Not the GP, but some examples are: (1) how do you get a computer to have a human-like train of thought? (2) how do you get a computer to acquire new concepts (e.g. "debt", "global warming", "weed") and then reason about them correctly, without any reprogramming? (3) automated acquisition of common sense through experience (e.g. "if you pour water on the floor you will get a puddle") (4) deep natural language understanding (i.e. how do you make a chatbot that really understands, and isn't just a thin illusion of understanding).
(4) is an interesting question. Unfortunately it's much harder to understand than it is to ask. For instance, to people really understand, rather than just providing a thin illusion of understanding? What does it actually mean to understand something?

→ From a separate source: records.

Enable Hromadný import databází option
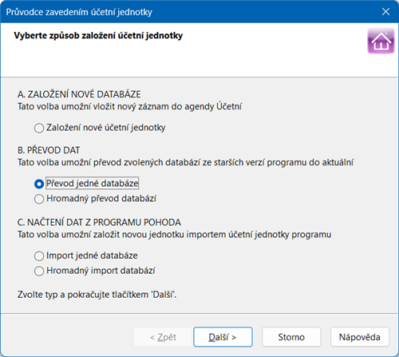Screen dimensions: 399x357 click(x=94, y=271)
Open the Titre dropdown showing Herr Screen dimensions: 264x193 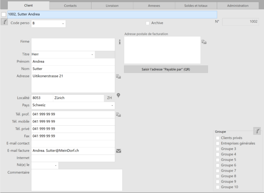click(x=92, y=54)
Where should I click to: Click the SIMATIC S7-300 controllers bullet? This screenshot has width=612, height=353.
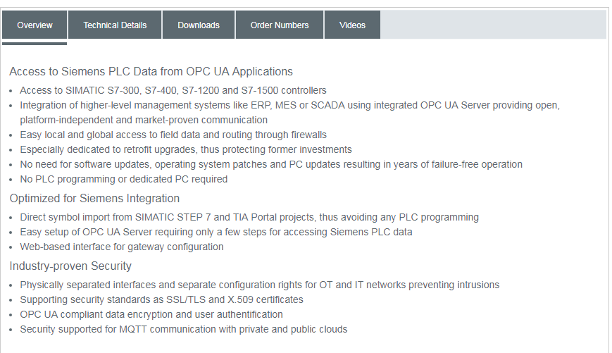coord(173,90)
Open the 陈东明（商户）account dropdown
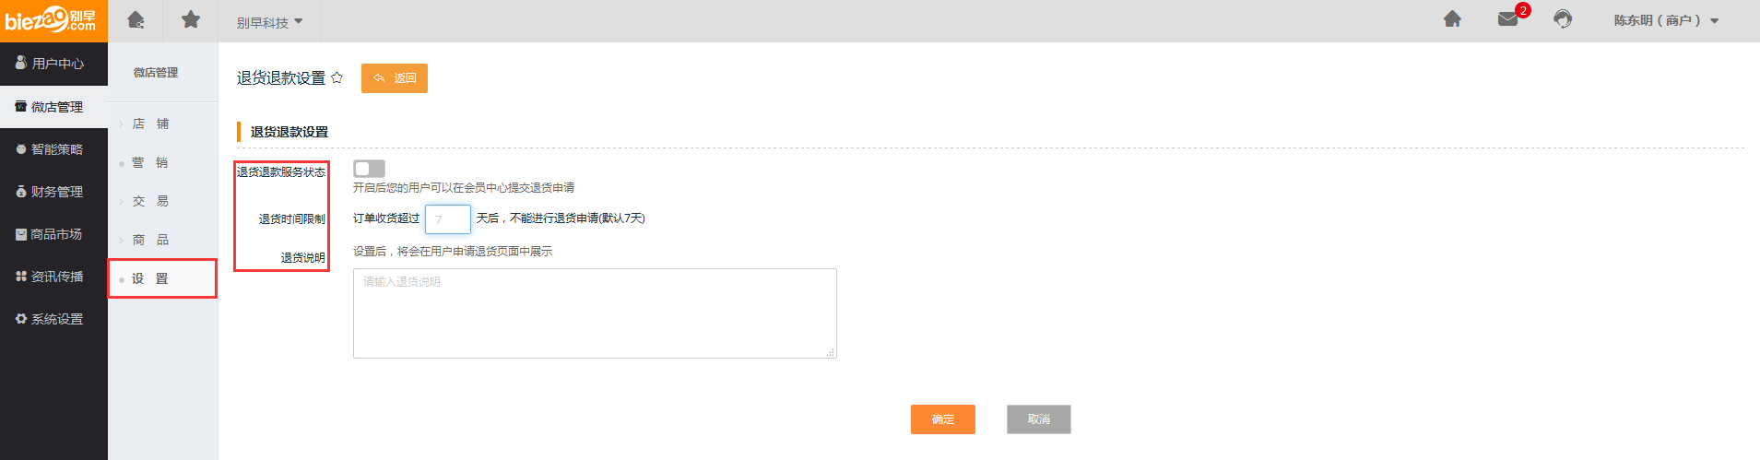1760x460 pixels. (1665, 20)
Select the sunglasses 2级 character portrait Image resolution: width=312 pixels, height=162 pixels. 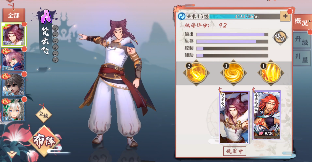click(13, 85)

Can you make a test that can distinguish arbitrary systems which truly understand from those which provide a thin illusion of understanding?
This is a real problem for physics teachers - you want to find out if the students understand a concept:
Ask them to state it - they memorize the text book definition.
Ask them to apply it to a specified problem - they scan the problem for values of variables and look up a formula list to find one that has those variables.
Ask them to explain why their answer is correct and they form a grammatically correct explanation made by plucking phrases from the problem description and linking them to the answer with "so" or "because".
It feels like they don't understand but they actually can get a long way (ie. not fail) like that - it's certainly human level understanding, even if it's not what the smartest of us are capable of.
Personally, I think understanding is a continuum from special case memorization at the bottom, up to being able to link with a lot of other concepts at the top. There's no bright line between "truly understands" and "illusion".